1) What are the specific needs of your school district that you will fight for if election to the board?

The specific needs of District 2 that I will fight for if elected are improved socioeconomic diversity, increased parental involvement, focus on individual academic success instead of overall school performance, and establishing partnerships between schools and businesses, faith based organizations, and civic groups.

2) What is there in your record as a public official or other experience that demonstrates your ability to be effective on the council? This might include career or community service; but please be specific about its relevance to this office.

Through my experience with community service I have been able to communicate effectively to community volunteers. I worked with my church to implement a Homeless Ministry, which today, in its third year, is a great success. This experience is relevant to the board because we should be able to speak effectively with the public, including parents, teachers, and students. I also have experience in accounting and auditing which will enable me to take an accounting perspective to the budget to help eliminate wasteful spending and to be fiscally responsible. As a tutor at schools, I know how giving individual attention to students can help their performance so I will make giving students more one on one a priority by smaller class sizes, quality instruction, and tutoring.

3) How do you define yourself politically and how does your political philosophy show itself in your past achievements and present campaign platform?
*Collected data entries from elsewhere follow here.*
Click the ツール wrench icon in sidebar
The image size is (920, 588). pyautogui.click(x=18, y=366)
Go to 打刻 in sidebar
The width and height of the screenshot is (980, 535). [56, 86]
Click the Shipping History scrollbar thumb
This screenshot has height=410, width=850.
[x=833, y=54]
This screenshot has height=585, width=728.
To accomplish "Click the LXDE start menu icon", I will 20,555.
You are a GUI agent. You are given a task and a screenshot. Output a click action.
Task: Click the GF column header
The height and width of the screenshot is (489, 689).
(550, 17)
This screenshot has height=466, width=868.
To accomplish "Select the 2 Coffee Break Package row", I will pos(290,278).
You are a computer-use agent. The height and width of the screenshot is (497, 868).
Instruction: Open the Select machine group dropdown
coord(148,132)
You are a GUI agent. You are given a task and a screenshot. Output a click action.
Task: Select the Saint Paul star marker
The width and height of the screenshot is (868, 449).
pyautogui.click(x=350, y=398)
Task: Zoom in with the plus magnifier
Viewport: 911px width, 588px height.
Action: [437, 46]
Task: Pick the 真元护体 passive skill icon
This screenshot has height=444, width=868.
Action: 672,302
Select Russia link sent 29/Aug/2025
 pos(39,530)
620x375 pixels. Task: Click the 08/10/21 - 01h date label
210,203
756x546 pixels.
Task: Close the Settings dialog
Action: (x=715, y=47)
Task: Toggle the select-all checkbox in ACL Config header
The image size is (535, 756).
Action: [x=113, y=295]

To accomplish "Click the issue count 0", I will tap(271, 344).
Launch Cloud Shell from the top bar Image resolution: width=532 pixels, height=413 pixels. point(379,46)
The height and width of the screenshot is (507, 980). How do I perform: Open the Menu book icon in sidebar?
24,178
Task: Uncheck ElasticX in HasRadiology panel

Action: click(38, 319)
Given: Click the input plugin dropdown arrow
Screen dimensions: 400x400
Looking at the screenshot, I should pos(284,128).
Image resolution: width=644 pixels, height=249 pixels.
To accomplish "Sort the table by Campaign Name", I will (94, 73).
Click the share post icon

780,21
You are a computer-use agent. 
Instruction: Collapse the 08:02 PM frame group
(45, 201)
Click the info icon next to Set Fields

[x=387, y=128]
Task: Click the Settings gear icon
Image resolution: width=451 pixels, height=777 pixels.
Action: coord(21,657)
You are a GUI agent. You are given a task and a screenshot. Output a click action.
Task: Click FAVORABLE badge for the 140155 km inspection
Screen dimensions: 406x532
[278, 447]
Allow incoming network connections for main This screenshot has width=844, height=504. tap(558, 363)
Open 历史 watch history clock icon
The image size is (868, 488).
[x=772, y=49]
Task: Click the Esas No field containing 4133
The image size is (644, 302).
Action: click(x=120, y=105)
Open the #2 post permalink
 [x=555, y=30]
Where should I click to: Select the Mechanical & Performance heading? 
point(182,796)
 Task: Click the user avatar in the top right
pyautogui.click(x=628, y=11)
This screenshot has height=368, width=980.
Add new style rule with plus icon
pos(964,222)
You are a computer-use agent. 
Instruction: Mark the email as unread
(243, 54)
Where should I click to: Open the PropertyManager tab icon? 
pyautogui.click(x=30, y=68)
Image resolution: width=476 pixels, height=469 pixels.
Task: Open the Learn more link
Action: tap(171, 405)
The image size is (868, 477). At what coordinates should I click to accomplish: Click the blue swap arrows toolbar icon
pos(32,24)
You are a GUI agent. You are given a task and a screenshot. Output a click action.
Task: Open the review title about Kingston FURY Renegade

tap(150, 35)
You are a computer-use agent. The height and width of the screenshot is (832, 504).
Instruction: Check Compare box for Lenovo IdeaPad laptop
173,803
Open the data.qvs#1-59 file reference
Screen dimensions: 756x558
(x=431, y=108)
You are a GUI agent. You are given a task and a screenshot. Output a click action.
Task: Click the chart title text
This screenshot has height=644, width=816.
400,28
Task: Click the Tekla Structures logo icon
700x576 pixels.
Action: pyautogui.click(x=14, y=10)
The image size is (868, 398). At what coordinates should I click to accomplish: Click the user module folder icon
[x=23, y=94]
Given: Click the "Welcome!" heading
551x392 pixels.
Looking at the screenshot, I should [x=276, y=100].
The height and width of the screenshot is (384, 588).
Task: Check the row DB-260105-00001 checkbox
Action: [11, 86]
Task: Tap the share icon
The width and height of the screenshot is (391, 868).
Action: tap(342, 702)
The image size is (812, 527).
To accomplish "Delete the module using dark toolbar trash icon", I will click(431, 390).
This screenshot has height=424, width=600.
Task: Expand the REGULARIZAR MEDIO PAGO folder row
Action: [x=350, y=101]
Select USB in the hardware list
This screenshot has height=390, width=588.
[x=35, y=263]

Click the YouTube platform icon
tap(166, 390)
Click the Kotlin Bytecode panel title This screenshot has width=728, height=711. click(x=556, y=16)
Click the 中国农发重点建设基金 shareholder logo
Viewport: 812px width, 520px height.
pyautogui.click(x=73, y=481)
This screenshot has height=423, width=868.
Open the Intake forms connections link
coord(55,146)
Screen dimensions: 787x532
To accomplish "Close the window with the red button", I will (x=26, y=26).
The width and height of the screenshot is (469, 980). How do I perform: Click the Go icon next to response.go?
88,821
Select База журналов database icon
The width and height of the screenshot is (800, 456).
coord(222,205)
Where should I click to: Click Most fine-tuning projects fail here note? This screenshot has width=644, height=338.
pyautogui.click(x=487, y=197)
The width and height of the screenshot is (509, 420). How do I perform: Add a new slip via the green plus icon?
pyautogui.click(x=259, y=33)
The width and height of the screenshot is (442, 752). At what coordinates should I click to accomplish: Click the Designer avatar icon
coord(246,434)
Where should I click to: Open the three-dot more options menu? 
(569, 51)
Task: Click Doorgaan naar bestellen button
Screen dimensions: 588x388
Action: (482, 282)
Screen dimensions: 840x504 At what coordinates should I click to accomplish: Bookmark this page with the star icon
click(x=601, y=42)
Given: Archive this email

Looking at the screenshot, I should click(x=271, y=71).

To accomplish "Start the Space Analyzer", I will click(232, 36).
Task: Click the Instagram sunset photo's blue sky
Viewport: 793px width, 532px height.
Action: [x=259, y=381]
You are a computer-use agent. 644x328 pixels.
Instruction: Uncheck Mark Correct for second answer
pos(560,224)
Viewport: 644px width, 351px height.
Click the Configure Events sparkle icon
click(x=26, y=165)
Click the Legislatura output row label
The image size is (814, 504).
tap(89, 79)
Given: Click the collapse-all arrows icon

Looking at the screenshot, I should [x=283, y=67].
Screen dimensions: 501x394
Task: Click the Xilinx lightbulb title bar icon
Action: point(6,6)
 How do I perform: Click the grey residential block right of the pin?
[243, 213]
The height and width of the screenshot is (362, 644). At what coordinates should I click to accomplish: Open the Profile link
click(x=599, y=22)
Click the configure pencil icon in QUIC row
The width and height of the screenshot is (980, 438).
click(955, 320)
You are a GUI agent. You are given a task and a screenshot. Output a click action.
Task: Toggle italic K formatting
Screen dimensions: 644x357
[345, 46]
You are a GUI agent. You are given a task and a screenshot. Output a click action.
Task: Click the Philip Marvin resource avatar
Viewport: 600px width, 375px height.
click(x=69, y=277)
Politically, I define myself as a moderate and I tend to be in line with most Americans. I believe that it is our moral responsibility to take care of each other. Through the establishment of HOPE Ministries at Garner United Methodist Church myself and others have reached out to the homeless community in our area. My platform is for equality in education, which I believe we must strive for diversity. If we do not maintain and improve diversity our schools will become segregated which will ultimately lead to unequal opportunities. I also believe that we must have choice but convenience should not be put before a quality education.

4) Identify a principled stand you might be willing to take if elected that you suspect might cost you some popularity points with voters.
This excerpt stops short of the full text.